→ Task directions:
Write out the lines of the material exactly, starting at the line containing "Task: Click the magnifying glass search icon" and continuing up to and including the end of the material, without the pictures.

————

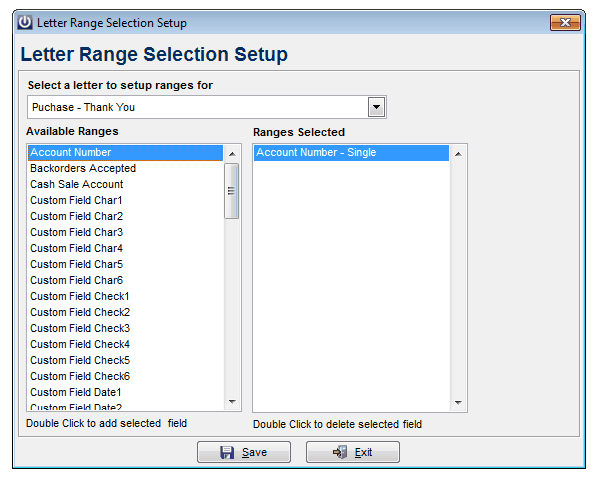Select Account Number in Available Ranges

click(125, 153)
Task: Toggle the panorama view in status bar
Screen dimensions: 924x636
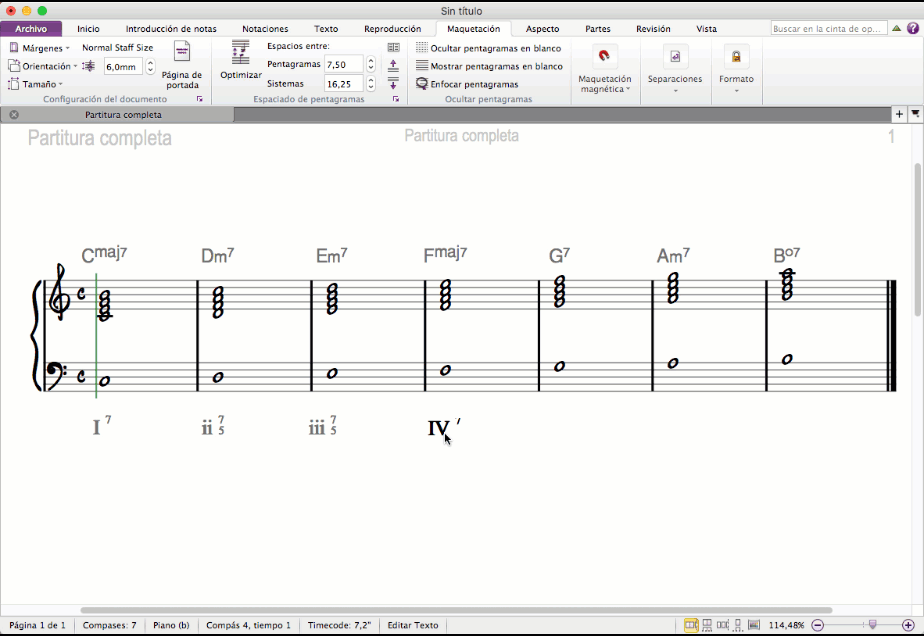Action: [754, 625]
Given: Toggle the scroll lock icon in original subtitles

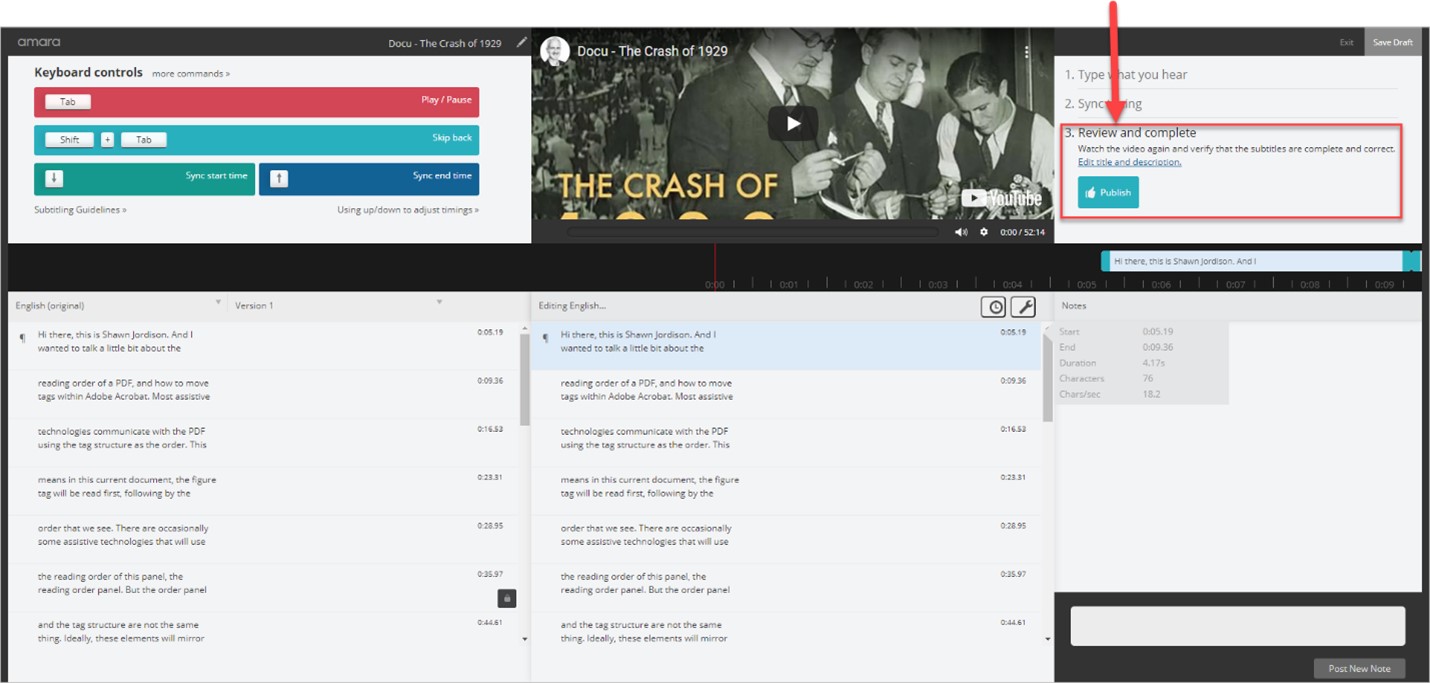Looking at the screenshot, I should coord(507,598).
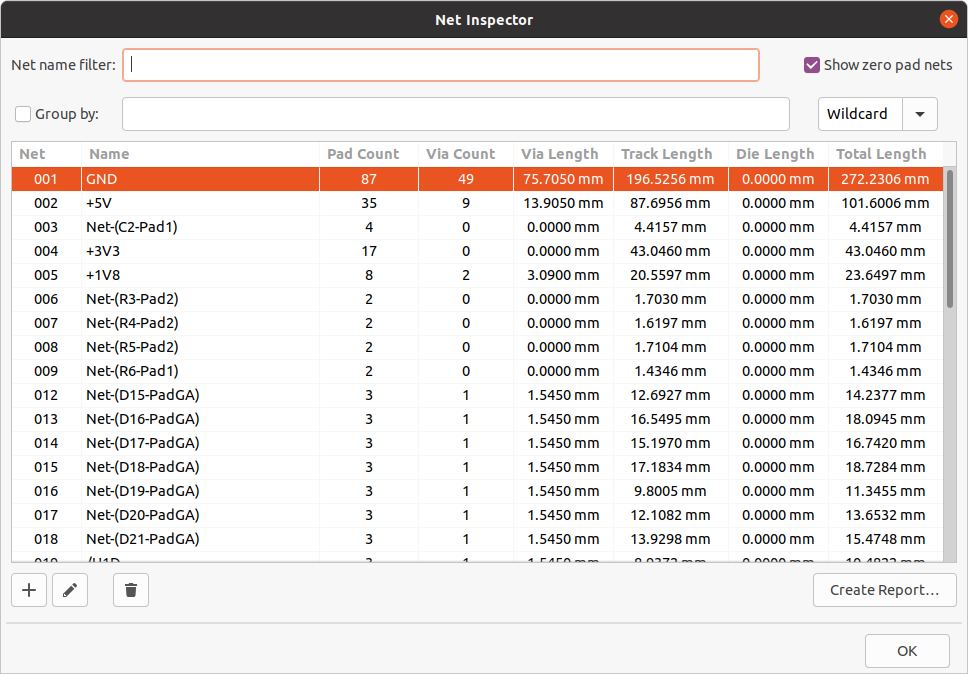Uncheck Show zero pad nets
The image size is (968, 674).
(x=812, y=65)
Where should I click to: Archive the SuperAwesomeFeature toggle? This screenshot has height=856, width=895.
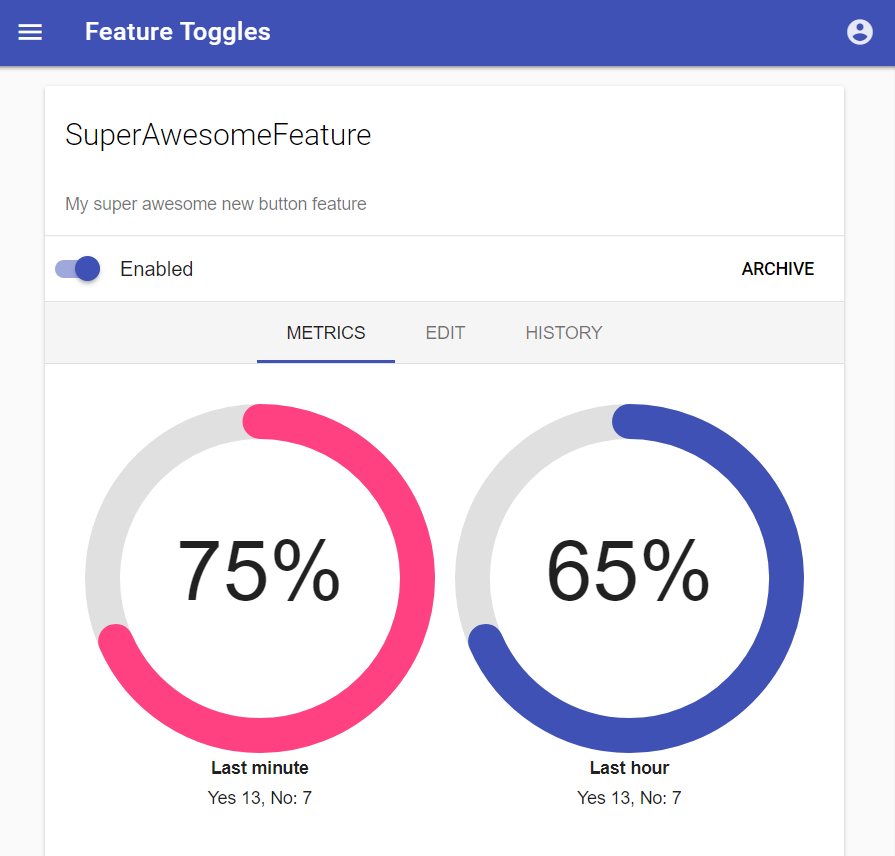click(x=777, y=269)
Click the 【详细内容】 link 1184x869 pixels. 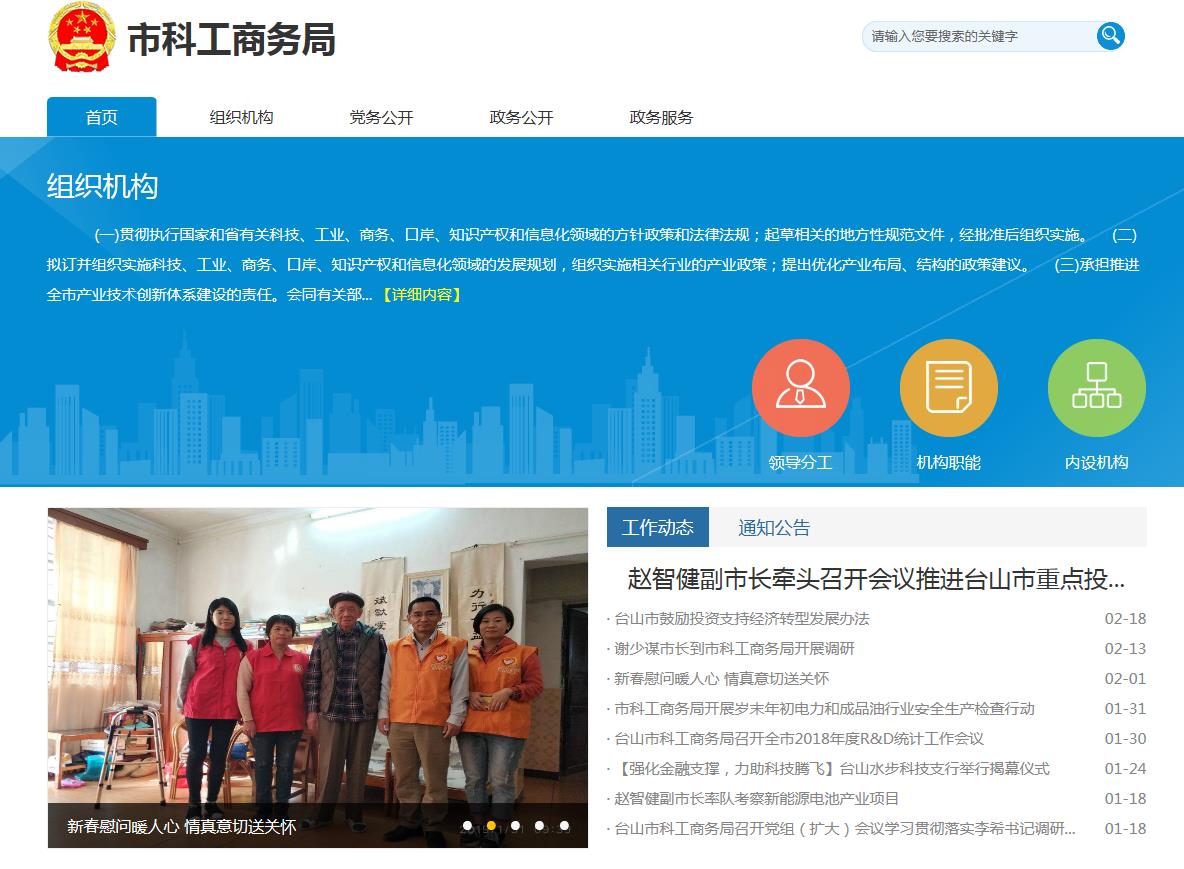point(421,295)
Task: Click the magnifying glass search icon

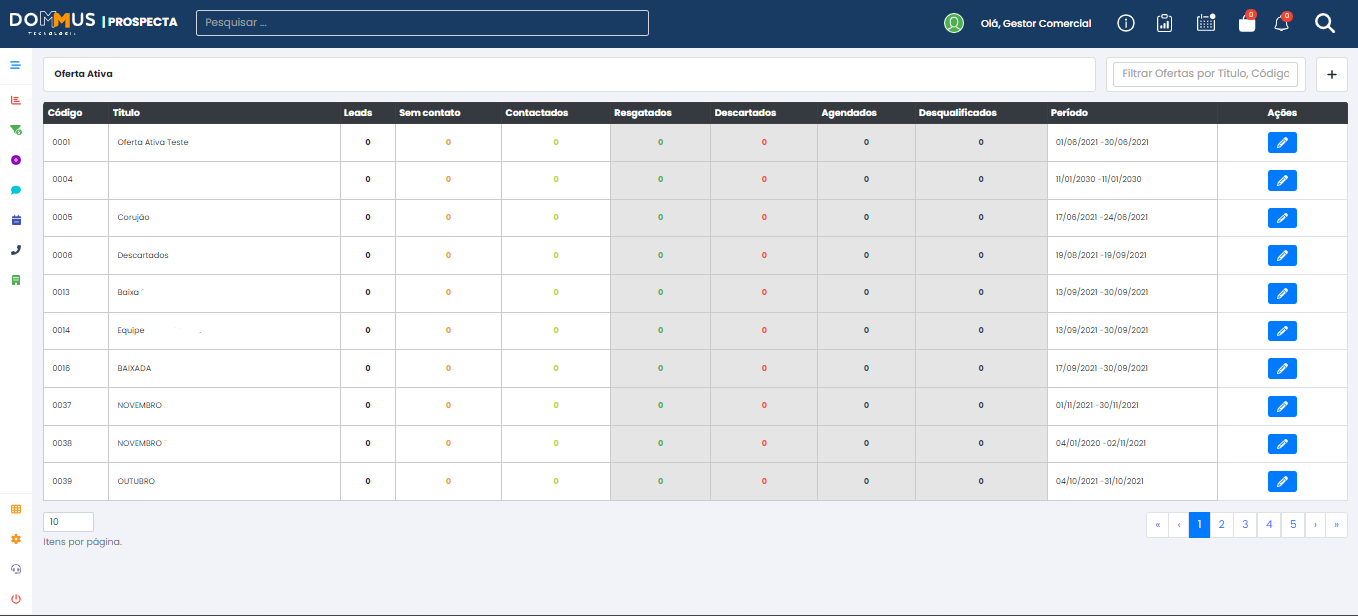Action: click(1325, 23)
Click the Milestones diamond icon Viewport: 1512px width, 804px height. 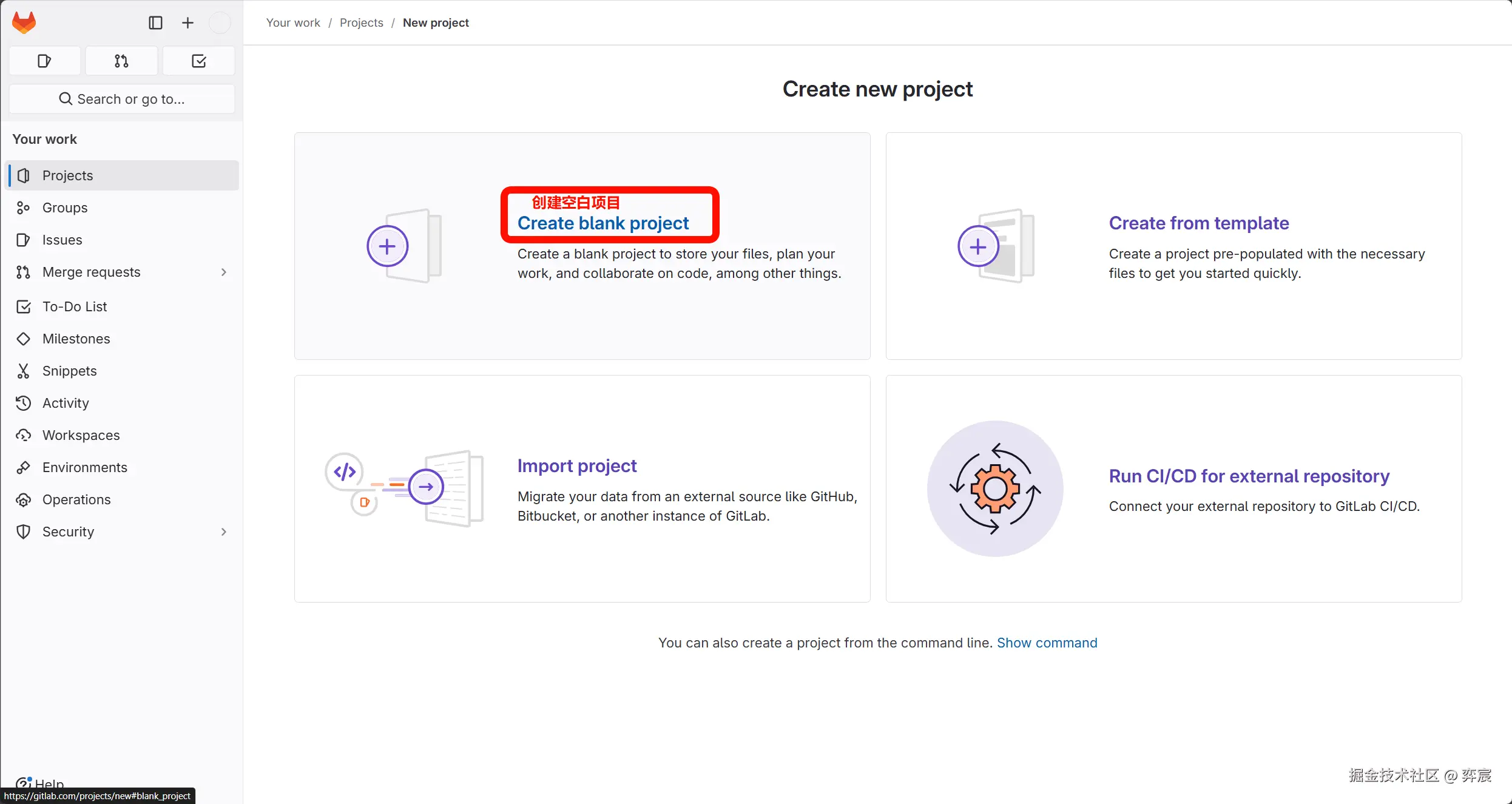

————

→ Output for this task:
Task: Click the magnifying glass search icon

Action: click(1325, 23)
Click the Milestones diamond icon Viewport: 1512px width, 804px height. 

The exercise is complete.